Initialize a FlowSpec.

PARAMETER DESCRIPTION

name

Name of the flow specification.

TYPE: str

input

Input data for the flow.

TYPE: dict

conf

Configuration for the flow, by default None.

TYPE: Optional[Configuration] DEFAULT: None

client

Nextmv client for API access, by default None.

TYPE: Optional[Client] DEFAULT: None

Configuration for uplink, by default None.
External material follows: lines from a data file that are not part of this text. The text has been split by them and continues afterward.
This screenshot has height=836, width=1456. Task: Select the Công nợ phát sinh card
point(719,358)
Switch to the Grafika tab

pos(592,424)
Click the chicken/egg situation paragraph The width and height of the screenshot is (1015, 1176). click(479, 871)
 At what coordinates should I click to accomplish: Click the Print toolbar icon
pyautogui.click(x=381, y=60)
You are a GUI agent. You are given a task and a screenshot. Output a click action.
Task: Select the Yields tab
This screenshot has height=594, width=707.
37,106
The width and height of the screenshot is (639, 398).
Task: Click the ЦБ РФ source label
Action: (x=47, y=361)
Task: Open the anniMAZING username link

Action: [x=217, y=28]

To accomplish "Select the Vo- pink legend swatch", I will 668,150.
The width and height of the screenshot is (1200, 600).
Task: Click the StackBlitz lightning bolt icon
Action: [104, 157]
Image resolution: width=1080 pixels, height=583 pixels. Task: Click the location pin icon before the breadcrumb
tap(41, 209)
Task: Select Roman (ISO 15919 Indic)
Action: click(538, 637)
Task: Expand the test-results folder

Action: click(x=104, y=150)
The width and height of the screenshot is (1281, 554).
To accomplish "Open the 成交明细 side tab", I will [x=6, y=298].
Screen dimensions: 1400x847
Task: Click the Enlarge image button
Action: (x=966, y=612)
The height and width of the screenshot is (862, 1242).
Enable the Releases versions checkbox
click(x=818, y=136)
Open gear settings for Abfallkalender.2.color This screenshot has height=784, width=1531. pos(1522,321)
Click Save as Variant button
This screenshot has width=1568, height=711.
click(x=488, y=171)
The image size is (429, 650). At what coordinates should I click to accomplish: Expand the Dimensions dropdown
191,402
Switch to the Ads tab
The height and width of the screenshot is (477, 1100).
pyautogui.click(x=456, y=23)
TYPE: Optional[UplinkConfig] DEFAULT: None

Source code in nextpipe/flow.py
def __init__(
    self,
    name: str,
    input: dict,
    conf: Optional[config.Configuration] = None,
    client: Optional[Client] = None,
    uplink_config: Optional[uplink.UplinkConfig] = None,
):
    """
    Initialize a FlowSpec.

    Parameters
    ----------
    name : str
        Name of the flow specification.
    input : dict
        Input data for the flow.
    conf : Optional[config.Configuration], optional
        Configuration for the flow, by default None.
    client : Optional[Client], optional
        Nextmv client for API access, by default None.
    uplink_config : Optional[uplink.UplinkConfig], optional
        Configuration for uplink, by default None.
    """

    self.name = name
    self.config = config.Configuration() if conf is None else conf
    self.client = Client() if client is None else client
    self.uplink = uplink.UplinkClient(self.client, uplink_config)
    # Create the graph
    self.graph = FlowGraph(self)
    # Inform platform about the graph
    self.uplink.submit_update(self.graph._to_uplink_dto())
    # Prepare for running the flow
    self.input = input
    self.runner = Runner(
        self,
        self.graph,
        self.config,
        self.uplink,
    )

client instance-attribute

client = Client() if client is None else client

config instance-attribute

config = Configuration() if conf is None else conf

get_result

get_result(step: callable) -> Union[object, None]

Get the result of a step.

PARAMETER DESCRIPTION
step

The step function to get the result for.

TYPE: callable

RETURNS DESCRIPTION
Union[object, None]

The result of the step, or None if the step is not done. If the step has multiple nodes, a list of results is returned.

RAISES DESCRIPTION
Exception

If the provided function does not have a step decorator.

Examples:

# Assuming a flow with a step called 'process_data'
result = flow.get_result(flow.process_data)
Source code in nextpipe/flow.py
def get_result(self, step: callable) -> Union[object, None]:
    """
    Get the result of a step.

    Parameters
    ----------
    step : callable
        The step function to get the result for.

    Returns
    -------
    Union[object, None]
        The result of the step, or None if the step is not done.
        If the step has multiple nodes, a list of results is returned.

    Raises
    ------
    Exception
        If the provided function does not have a step decorator.

    Examples
    --------
    ```python
    # Assuming a flow with a step called 'process_data'
    result = flow.get_result(flow.process_data)
    ```
    """
    if not hasattr(step, "step"):
        raise Exception(f"Step {step} does not have a step decorator.")
    s = self.graph.get_step(step.step)
    if not s.done:
        return None
    return [n.result for n in s.nodes] if len(s.nodes) > 1 else s.nodes[0].result

graph instance-attribute

graph = FlowGraph(self)

input instance-attribute

input = input

name instance-attribute

name = name

run

run()

Run the flow.

This method starts the flow execution and blocks until it completes or fails with an exception.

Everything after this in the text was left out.